4. The method according to claim 1, wherein the minimum unit of the detected text to be processed is an item, and the item is one or more continuous characters, and the item is in the following manner in the computer system Arrangement: All items are stored in a hash table, each item is a keyword, and each item corresponds to a file list, all files or file codes containing the item are stored in the file list, and the file list uses Hash table organization, the file code is the keyword; each file or file code in the file list corresponds to a queue, which stores all occurrences of the item in the file, and the positions in the queue are arranged in an orderly manner.

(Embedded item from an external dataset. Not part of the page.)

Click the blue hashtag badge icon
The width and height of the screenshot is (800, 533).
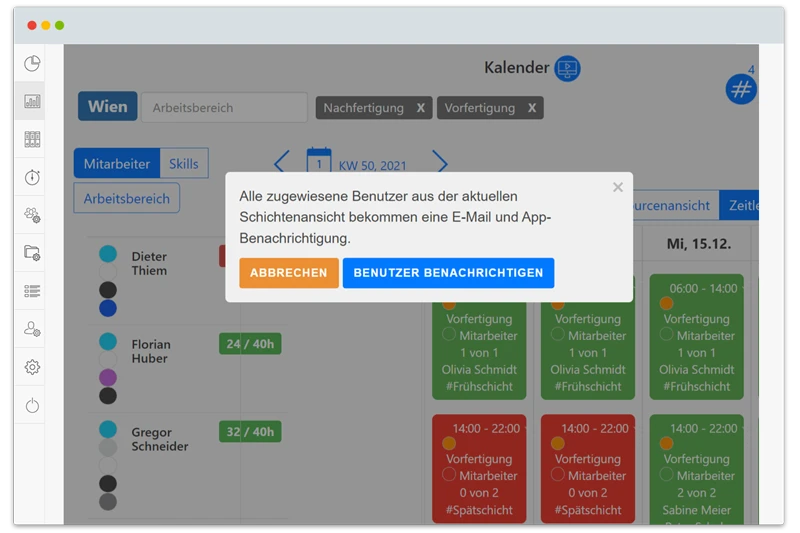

5. The method according to claim 1, wherein the queue of suspected plagiarism is an ordered sequence composed of a plurality of items, and the ordered sequence has the following characteristics:

1) All items in the ordered sequence appear in the same text;

2) The order of any two items in an ordered sequence is determined by their order of appearance in a text;

3) Any two adjacent items in the ordered sequence have similar positions in a text.

6. The method according to claim 1, wherein the process of generating a queue of suspected plagiarism is carried out in the following steps:

1) After the electronic text to be detected is cleaned, the sequence of items to be detected is obtained;

2) The items in the sequence of items to be detected are sequentially mapped to the known item table;

3) If the known text corresponding to the corresponding item in the known item table is not empty, put the item and its position in the known text into the suspected plagiarism queue;

4) If the newly placed item in the queue of suspected plagiarism is not close to the position of the previous item in the queue, a new queue of suspected plagiarism is generated, otherwise, the original queue of suspected plagiarism is continued;

5) Repeat steps 2) to 4) above until the sequence of items to be detected is processed.

7. The method according to claim 1, characterized in that, the process of obtaining the plagiarism evidence table is carried out in the following steps:

1) For each item in the suspected plagiarism queue, take out its position queue in the known text;

2) For each position in the position queue, determine whether it falls within or outside a certain similar interval;

3) If there is no similar interval at present, a similar interval is formed with the current position as the starting and ending position, and stored in the current identical queue;

4) If the current position is within the same interval, then go to step 7);

5) If the current position is outside the identical interval and is close to the start and end positions of the identical interval, then expand the identical interval;

6) If the current position is outside the same interval and is not close to the start and end positions of the same interval, then use the current position as the start and end positions to form an identical interval and store it in the current identical queue;

7) If the similarity interval is long enough, it will be directly stored in the plagiarism evidence table and deleted from the current similarity queue;

8) Repeat steps 1) to 7) above until the suspected plagiarism queue is processed.

8. The method according to claim 1, wherein said process of judging plagiarism of text comprises the following steps:

1) read in the detected text pair;

2) Look up the detected text in the evidence table and denote all identical intervals as P;

3) The length of all identical intervals in the cumulative P is recorded as S;

4) Find the length of the longest identical interval in P and record it as M;

5) Calculate the ratio of S to text length and record it as R;

6) If R is greater than the specified threshold, the text pair contains plagiarism;

7) If M is greater than the specified threshold, the text pair contains plagiarism;

8) Output all similar intervals with plagiarized texts as evidence of plagiarism.

9. The method according to claim 1, wherein the output detection result includes the ratio R value of the identical text to the text length and the maximum identical segment length M value.

10. The method according to claim 1, wherein the locating plagiarized text is to output and present the text content corresponding to the interval to the user according to the same interval in the evidence table.